Communication Analysis
Communication Analysis displays the communication performance of all cards and network-wide link performance in cluster scenarios.
MindStudio IDE does not support data collection in cluster scenarios. You can use Import Result to import the parent directory of PROF_XXX to display the collected profile data.
- Communication Duration Analysis: displays the card communication performance, including the communication duration, waiting duration, and card link information, as shown in Figure 1.
- Communication Matrix: displays information about the three link modes, including the bandwidth, communication duration, and communication size, as shown in Figure 2.
|
Field |
Description |
|---|---|
|
Iteration ID |
Iteration ID, used for querying the iteration data of all operators in a specified iteration. |
|
Operator Name |
Communication operator name, which is used to view the iteration data of a specified operator. |
|
Rank ID |
Rank ID, used for querying all operator iteration data on a specified node.
|
|
Critical Path |
Key path. The profile data in the key task path is filtered for analysis and display. This parameter is enabled by default. |
|
Apply |
Data export button.
|
|
Communication Duration Analysis |
Communication duration analysis. |
|
Guidance |
Guidance. You can view the guidance, for example, to check whether the waiting duration ratio of the rank is greater than the threshold (0.2). |
|
Advisor |
Analysis and suggestion on slow cards/ranks. |
|
Visualized Communication Time |
Visualized communication duration. |
|
Time(ms) |
Duration. |
|
Rank |
Rank. A node in the cluster scenario. |
|
Ratio |
Ratio. The options are Synchronization Time Ratio and Wait Time Ratio. |
|
Data Analysis of Communication Time |
Operator communication duration analysis. |
|
Rank ID |
Rank ID in the cluster scenario. |
|
Elapse Time(ms) |
Total operator communication duration. |
|
Transit Time(ms) |
Communication duration. If the communication duration is too long, a link may be faulty. |
|
Synchronization Time(ms) |
Synchronization duration. It is the duration required for synchronization between cards. |
|
Wait Time(ms) |
Wait duration. Synchronization is performed before two cards communicate with each other. |
|
Synchronization Time Ratio |
Synchronization duration ratio. Synchronization Time Ratio = Synchronization Time/(Synchronization Time + Transit Time). A larger synchronization duration ratio before communication indicates a lower communication efficiency, which may be caused by slow cards. |
|
Wait Time Ratio |
Wait duration ratio of communication operators. Wait Time Ratio = Wait Time/(Wait Time + Transit Time). The larger the wait duration ratio, the longer the card wait duration to the total communication duration, and the lower the communication efficiency. |
|
Idle Time(ms) |
Duration for communication operator delivery.
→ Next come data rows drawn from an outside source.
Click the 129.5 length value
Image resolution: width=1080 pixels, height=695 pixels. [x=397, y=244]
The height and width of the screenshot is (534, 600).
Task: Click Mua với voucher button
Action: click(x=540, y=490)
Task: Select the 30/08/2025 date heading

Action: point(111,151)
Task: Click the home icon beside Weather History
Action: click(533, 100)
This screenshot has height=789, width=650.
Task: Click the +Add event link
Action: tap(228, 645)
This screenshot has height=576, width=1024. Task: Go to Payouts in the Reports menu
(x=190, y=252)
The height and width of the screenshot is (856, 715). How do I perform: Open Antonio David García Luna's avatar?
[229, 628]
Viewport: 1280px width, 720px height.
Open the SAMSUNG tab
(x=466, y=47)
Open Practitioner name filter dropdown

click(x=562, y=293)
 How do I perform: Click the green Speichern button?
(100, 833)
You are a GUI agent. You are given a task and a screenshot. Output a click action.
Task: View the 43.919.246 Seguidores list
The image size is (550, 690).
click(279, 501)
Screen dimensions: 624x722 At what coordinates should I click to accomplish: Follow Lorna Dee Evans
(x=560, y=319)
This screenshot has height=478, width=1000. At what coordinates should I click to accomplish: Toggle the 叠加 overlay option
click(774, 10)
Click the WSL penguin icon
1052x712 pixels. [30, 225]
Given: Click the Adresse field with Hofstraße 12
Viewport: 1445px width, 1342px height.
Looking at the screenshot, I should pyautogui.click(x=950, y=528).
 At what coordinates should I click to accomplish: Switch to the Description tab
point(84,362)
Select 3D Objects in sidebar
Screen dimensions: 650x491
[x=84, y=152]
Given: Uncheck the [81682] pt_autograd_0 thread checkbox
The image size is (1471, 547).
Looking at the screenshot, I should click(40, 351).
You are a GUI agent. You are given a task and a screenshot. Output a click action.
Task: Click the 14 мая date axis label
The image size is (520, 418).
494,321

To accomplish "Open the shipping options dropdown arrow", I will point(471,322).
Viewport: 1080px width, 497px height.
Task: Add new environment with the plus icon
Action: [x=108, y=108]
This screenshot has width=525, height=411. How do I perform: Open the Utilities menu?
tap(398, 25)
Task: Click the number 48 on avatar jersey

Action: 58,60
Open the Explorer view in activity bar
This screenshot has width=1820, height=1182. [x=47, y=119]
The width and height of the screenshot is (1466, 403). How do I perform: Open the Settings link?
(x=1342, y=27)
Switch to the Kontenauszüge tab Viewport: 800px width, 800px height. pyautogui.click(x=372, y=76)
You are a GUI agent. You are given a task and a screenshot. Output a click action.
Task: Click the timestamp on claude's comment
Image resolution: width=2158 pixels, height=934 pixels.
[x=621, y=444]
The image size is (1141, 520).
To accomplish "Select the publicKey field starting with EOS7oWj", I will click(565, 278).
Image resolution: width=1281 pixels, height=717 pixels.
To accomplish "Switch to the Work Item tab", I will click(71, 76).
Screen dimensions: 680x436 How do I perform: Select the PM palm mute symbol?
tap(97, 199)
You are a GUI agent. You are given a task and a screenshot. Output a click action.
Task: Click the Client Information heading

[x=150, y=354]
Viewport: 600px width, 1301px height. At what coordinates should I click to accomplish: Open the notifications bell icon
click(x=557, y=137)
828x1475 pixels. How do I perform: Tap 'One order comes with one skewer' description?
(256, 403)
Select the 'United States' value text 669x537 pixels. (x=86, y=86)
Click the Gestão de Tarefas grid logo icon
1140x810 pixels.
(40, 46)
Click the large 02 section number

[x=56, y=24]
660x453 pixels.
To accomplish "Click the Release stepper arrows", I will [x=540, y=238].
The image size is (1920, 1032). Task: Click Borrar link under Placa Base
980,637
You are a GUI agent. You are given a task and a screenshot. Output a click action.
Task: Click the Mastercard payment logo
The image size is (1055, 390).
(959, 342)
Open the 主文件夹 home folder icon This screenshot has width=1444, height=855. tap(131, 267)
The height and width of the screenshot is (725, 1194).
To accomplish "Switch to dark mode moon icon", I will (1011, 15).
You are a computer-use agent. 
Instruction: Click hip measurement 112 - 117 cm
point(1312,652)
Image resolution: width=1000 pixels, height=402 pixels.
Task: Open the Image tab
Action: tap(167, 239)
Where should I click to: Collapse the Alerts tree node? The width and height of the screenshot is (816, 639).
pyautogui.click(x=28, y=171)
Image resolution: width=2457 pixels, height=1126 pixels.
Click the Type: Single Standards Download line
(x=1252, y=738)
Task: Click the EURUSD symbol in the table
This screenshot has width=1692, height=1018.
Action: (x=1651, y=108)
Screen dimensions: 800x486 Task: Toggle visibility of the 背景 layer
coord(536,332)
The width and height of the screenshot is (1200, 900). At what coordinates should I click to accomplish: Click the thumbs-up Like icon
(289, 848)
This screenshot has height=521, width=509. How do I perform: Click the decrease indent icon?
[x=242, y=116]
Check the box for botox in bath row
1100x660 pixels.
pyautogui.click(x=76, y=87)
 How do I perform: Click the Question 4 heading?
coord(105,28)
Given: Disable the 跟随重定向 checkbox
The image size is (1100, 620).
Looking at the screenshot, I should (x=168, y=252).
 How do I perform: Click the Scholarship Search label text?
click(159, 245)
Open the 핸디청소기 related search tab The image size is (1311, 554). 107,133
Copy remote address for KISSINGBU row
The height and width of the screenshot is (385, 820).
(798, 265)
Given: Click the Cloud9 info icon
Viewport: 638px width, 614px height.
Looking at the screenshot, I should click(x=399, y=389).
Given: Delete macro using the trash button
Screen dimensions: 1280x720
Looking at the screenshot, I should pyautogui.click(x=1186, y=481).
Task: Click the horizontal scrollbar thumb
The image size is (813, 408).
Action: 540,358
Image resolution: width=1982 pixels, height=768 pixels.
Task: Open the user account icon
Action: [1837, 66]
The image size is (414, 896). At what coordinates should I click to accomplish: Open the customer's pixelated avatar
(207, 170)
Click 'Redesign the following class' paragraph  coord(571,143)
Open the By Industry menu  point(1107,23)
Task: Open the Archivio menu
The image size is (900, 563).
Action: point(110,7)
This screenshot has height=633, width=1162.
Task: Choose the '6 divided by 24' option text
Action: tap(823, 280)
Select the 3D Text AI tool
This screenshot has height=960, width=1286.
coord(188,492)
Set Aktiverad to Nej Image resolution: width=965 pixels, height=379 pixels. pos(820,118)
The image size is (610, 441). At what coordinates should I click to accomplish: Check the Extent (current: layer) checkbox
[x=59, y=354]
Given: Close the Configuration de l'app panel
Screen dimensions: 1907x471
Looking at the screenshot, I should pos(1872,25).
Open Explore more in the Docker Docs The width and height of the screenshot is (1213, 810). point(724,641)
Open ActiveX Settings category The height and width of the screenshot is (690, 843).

Duration for communication operator delivery (Idle Time) = Total operator communication duration (Elapse Time) – Communication duration (Transit Time) – Wait duration (Wait Time) |
|
Bandwidth Analysis |
Bandwidth analysis. Click see more to view the bandwidth details of a specified operator, as shown in Figure 3. |
|
Communication Operators Details |
Communication operator details. Click see more to view the link details of a specified communication operator, as shown in Figure 4. |
|
Communication Matrix |
Communication matrix. |
|
Suggestions |
Analysis suggestions. Analysis suggestions on network-wide link information are provided based on different link modes (HCCS, PCIe, and RDMA), including the communication duration, bandwidth, traffic, bandwidth usage, and slow links. |
|
Matrix Model |
Matrix model. |
|
Communication Matrix Type |
Communication matrix type.
|
|
Src Rank Id |
Rank ID of the source card in the logical card link information. |
|
Dst Rank Id |
Rank ID of the destination card in the logical card link information. |
|
Field |
Description |
|---|---|
|
Advisor |
Analysis suggestions. |
|
Transport Type |
Link mode. |
|
SDMA |
SDMA link. The options are HCCS and PCIe. |
|
HCCS |
HCCS link. |
|
PCIE |
PCIe link. |
|
RDMA |
RDMA link. |
|
Packet Number |
Number of communication packets. |
|
Packet Size(MB) |
Size of a communication packet. |
|
Transit Size(MB) |
Size of communication packets within one communication process. |
|
Transit Time(ms) |
Duration of one communication process. |
|
Bandwidth(GB/s) |
Bandwidth. The bandwidth equals the traffic divided by the communication duration. |
|
Bandwidth(Utilization) |
Bandwidth usage. If the actual bandwidth is less than 0.8 times the empirical bandwidth, the bandwidth usage is not high and further analysis is required. Empirical bandwidth reference values: RDMA_Bandwidth = 12.5; HCCS_Bandwidth = 18; and PCIe_Bandwidth = 20. |
|
Large Packet Ratio |
Patio of large communication packets. It is the ratio of packets whose sizes are big enough to enable the communication link to reach the empirical bandwidth. |
|
Field |
Description |
|---|---|
|
Operator Name |
Communication operator name. |
|
Elapse Time(ms) |
Total time consumed by all events of the communication operators, in milliseconds. |
|
Transit Time(ms) |
Communication duration, in milliseconds. The communication duration is calculated based on the total time consumed by the communication operators of the SDMA and RDMA links. |
|
Synchronization Time(ms) |
Synchronization duration, in milliseconds. It is the waiting time before the first data transmission. |
|
Wait Time(ms) |
Waiting duration, in milliseconds. Synchronization is performed before two logical cards communicate with each other. |
|
Synchronization Time Ratio |
Synchronization duration ratio. The calculation formula is Synchronization Time/(Synchronization Time + Transit Time). |
|
Wait Time Ratio |
Waiting time ratio. The calculation formula is Wait Time/(Wait Time + Transit Time). |
|
Idle Time(ms) |
Duration for communication operator delivery. Duration for communication operator delivery (Idle Time) = Total operator communication duration (Elapse Time) – Communication duration (Transit Time) – Wait duration (Wait Time) |